Continue the passage below about redesigning Git's interface, picking up after its final sentence.

Begin Excerpted passage

Understanding there’s no harm to be done eases things a lot. It encourages experimenting, which is one of the most effective ways to learn new things and to get familiar with them. Imagine this: you start rebase, mess things up, hit Ctrl+Z several times and try again. Good news is, we can implement Undo/Redo given just ordinary Git implementation. Git already stores all the possible states our repo was in. All Undo/Redo will have to do is to shuffle some branch pointers here and there.

Working with working copy

Another step towards safe Git experience is working copy management. Working copy is just a term for all changes you’ve made to the repo directory and haven’t commited yet, so Git knows nothing about them and is not managing them in any way. One sad case where you may lose your work is when you have “dirty” working copy and want to perfom any other operation with Git. It’s a very common use-case, and what Git recommends is to create temporary work-in-progress commit or stash current changes and return back to them later. Git will, in fact, warn you and refuse to do anything before you get your working copy clean. This is very irritating.

As we’re building our (imaginary) brave new Git interface, let’s make some principles and stick to them. Here’s the first one: never bother user with warnings, and never get in a user’s way. What he wants, he should be able to do. But we cannot lose the user’s data either. So what I propose is to, as soon as you need clean working copy, convert current work in progress into “WIP” commit automatically. It saves the user manual labour of commiting or stashing, and keeps unfinished work safe and accessible. The overall Git experience should feel much smoother and hassle-free.

Switching branches while having dirty working copy; keeping 2 dirty working copies (hover to animate)

Unification of working copy and commits brings another major win: it simplifies mental model and brings consistency to working copy interactions. Git is built around commits manipulation, so it’s very logical and consistent to being able to apply all its tools to working copy too. Under the hood, working copy may be treated differently, but for a user there’s no point to be aware of that distinction. From a user’s standpoint, we’ve just removed the concept of working copy altogether, leaving him with the very basic idea — everything is a commit.

This may seem small, but there’re big consequences for Git usage patterns. For example, commiting becomes much more trivial, as you always have WIP commit ready. git commit will become, in fact, just a commit renaming. Instead of staging changes to index, we’ll split WIP commit into two — WIP and STAGED, and then rename STAGED to something official. This brings very important addition to the table — ability to explicitly checkout STAGED version. Git’s index won’t allow you that.

End Excerpted passage
Begin Extracted entries

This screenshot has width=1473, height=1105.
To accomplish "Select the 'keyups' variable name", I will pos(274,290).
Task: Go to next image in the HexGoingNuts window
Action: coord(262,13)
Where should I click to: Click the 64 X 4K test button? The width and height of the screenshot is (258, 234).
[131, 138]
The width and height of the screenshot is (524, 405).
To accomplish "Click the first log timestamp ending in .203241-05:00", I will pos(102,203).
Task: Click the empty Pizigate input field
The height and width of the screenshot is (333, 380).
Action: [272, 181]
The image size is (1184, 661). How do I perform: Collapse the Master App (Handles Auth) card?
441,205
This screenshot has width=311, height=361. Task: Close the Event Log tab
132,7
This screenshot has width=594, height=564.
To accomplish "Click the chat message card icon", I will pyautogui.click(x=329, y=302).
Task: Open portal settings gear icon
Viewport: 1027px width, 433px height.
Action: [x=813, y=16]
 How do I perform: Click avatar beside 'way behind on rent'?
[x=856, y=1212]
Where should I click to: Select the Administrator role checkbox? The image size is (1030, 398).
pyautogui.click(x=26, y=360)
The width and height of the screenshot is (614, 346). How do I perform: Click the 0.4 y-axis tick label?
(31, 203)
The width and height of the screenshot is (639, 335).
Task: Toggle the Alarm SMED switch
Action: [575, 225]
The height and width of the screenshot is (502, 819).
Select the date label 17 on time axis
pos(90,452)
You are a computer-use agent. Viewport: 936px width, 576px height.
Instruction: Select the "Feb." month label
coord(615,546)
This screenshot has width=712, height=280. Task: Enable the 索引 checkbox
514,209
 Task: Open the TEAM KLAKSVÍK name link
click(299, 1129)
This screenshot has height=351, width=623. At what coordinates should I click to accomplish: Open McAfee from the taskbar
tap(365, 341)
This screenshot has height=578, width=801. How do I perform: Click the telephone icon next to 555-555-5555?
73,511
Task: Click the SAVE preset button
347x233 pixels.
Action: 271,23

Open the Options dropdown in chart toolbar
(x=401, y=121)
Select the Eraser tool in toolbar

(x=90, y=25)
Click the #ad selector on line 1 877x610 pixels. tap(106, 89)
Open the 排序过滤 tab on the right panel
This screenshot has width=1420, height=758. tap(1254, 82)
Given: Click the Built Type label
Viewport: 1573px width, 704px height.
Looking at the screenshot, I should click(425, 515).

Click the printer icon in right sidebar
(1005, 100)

End Extracted entries

▶ [Task response]
Commit by rename, stage by split (hover to animate)

By leaving the user with just one concept that everything is a commit, we put him in a very favourable position — all he needs to learn is how to interact with commits. If he knows that, he’ll also be able to manipulate working copy and to stage changes. We simplified things a lot because in traditional Git these operations are done via completely separate set of commands.

Delta algebra

As we more or less know how to commit changes, let’s move to the second most essential thing one can do with Git repo — delta manipulation. Kind of advanced stuff, yet it occurs in everyday Git usage nonetheless. But before discussing that, let me introduce you to commit’s delta-snapshot duality.

As we’ve already learned, commit is a snapshot of repo directory at some point in time. This is technically correct (this is how Git stores commits internally), and this is how commits are used for checkouts. But that’s not the only way one can look at commits. Each commit can also be viewed as delta (or diff, change) of parent’s snapshot and its own. If commit B is based on A, then delta(B) := diff(snapshot(B), snapshot(A)). Deltas are derived, they are not directly stored by Git, but rather calculated on the fly when needed. Also, merge commits cannot be directly expressed as deltas because they are based on more than one commit.

So, we can view a Git repository not only as a series of periodical backups, but also as a series of changes applied on top of one another. Deltas are easier to comprehend and more directly represent “work done” (you usually think in terms of what was changed rather than entire repo state). They also enable a rich set of interactions with repo we’ll call “delta algebra”.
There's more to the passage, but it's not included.